WORK ORDER: Nothing in the records may be altered, so transcribe them exactly.

DATA:
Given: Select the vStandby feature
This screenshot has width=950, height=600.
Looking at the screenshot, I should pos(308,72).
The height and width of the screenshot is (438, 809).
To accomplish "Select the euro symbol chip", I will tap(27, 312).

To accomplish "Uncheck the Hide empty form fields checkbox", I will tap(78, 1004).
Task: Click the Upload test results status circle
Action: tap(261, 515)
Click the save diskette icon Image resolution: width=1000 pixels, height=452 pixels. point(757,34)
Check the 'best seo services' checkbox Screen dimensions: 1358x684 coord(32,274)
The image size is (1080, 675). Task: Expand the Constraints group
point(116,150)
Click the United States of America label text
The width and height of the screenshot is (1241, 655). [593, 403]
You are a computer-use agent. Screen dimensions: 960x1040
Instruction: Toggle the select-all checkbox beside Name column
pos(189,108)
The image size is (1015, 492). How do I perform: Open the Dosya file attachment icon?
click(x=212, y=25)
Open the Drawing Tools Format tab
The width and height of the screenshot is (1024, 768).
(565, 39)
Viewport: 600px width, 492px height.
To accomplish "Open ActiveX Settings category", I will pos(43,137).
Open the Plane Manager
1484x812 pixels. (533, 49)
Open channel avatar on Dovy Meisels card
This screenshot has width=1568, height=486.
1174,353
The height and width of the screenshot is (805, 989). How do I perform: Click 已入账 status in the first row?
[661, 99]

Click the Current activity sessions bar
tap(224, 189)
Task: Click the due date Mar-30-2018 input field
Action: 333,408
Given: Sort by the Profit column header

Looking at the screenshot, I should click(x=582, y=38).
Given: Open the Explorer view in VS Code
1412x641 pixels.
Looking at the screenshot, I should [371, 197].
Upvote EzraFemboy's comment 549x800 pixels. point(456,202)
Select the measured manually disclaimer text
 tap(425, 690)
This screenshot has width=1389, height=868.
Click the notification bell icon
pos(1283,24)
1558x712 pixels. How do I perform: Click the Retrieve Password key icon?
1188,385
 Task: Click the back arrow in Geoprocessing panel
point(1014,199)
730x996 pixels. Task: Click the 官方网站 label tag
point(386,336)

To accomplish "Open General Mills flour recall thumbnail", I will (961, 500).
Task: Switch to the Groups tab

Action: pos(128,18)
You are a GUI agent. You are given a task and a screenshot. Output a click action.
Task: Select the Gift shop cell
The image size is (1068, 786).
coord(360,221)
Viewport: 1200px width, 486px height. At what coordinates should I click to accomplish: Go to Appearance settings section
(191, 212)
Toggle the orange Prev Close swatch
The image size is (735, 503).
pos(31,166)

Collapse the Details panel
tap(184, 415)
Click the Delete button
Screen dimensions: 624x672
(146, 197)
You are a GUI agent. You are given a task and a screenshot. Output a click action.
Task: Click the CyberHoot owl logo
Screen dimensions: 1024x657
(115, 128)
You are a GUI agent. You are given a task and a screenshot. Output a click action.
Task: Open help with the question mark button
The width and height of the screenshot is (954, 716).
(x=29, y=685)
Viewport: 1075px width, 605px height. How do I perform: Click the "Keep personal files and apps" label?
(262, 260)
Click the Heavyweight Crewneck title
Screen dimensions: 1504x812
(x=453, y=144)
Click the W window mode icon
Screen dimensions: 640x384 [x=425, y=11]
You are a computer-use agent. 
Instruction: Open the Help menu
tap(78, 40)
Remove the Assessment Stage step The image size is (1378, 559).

THE COMPLETED TASK:
Given: Select the vStandby feature
This screenshot has width=950, height=600.
Looking at the screenshot, I should pos(308,72).
The height and width of the screenshot is (438, 809).
To accomplish "Select the euro symbol chip", I will tap(27, 312).

To accomplish "Uncheck the Hide empty form fields checkbox", I will tap(78, 1004).
Task: Click the Upload test results status circle
Action: tap(261, 515)
Click the save diskette icon Image resolution: width=1000 pixels, height=452 pixels. point(757,34)
Check the 'best seo services' checkbox Screen dimensions: 1358x684 coord(32,274)
The image size is (1080, 675). Task: Expand the Constraints group
point(116,150)
Click the United States of America label text
The width and height of the screenshot is (1241, 655). [593, 403]
You are a computer-use agent. Screen dimensions: 960x1040
Instruction: Toggle the select-all checkbox beside Name column
pos(189,108)
The image size is (1015, 492). How do I perform: Open the Dosya file attachment icon?
click(x=212, y=25)
Open the Drawing Tools Format tab
The width and height of the screenshot is (1024, 768).
(565, 39)
Viewport: 600px width, 492px height.
To accomplish "Open ActiveX Settings category", I will pos(43,137).
Open the Plane Manager
1484x812 pixels. (533, 49)
Open channel avatar on Dovy Meisels card
This screenshot has width=1568, height=486.
1174,353
The height and width of the screenshot is (805, 989). How do I perform: Click 已入账 status in the first row?
[661, 99]

Click the Current activity sessions bar
tap(224, 189)
Task: Click the due date Mar-30-2018 input field
Action: 333,408
Given: Sort by the Profit column header

Looking at the screenshot, I should click(x=582, y=38).
Given: Open the Explorer view in VS Code
1412x641 pixels.
Looking at the screenshot, I should [371, 197].
Upvote EzraFemboy's comment 549x800 pixels. point(456,202)
Select the measured manually disclaimer text
 tap(425, 690)
This screenshot has width=1389, height=868.
Click the notification bell icon
pos(1283,24)
1558x712 pixels. How do I perform: Click the Retrieve Password key icon?
1188,385
 Task: Click the back arrow in Geoprocessing panel
point(1014,199)
730x996 pixels. Task: Click the 官方网站 label tag
point(386,336)

To accomplish "Open General Mills flour recall thumbnail", I will (961, 500).
Task: Switch to the Groups tab

Action: pos(128,18)
You are a GUI agent. You are given a task and a screenshot. Output a click action.
Task: Select the Gift shop cell
The image size is (1068, 786).
coord(360,221)
Viewport: 1200px width, 486px height. At what coordinates should I click to accomplish: Go to Appearance settings section
(191, 212)
Toggle the orange Prev Close swatch
The image size is (735, 503).
pos(31,166)

Collapse the Details panel
tap(184, 415)
Click the Delete button
Screen dimensions: 624x672
(146, 197)
You are a GUI agent. You are given a task and a screenshot. Output a click action.
Task: Click the CyberHoot owl logo
Screen dimensions: 1024x657
(115, 128)
You are a GUI agent. You are given a task and a screenshot. Output a click action.
Task: Open help with the question mark button
The width and height of the screenshot is (954, 716).
(x=29, y=685)
Viewport: 1075px width, 605px height. How do I perform: Click the "Keep personal files and apps" label?
(262, 260)
Click the Heavyweight Crewneck title
Screen dimensions: 1504x812
(x=453, y=144)
Click the W window mode icon
Screen dimensions: 640x384 [x=425, y=11]
You are a computer-use agent. 
Instruction: Open the Help menu
tap(78, 40)
Remove the Assessment Stage step The image size is (1378, 559).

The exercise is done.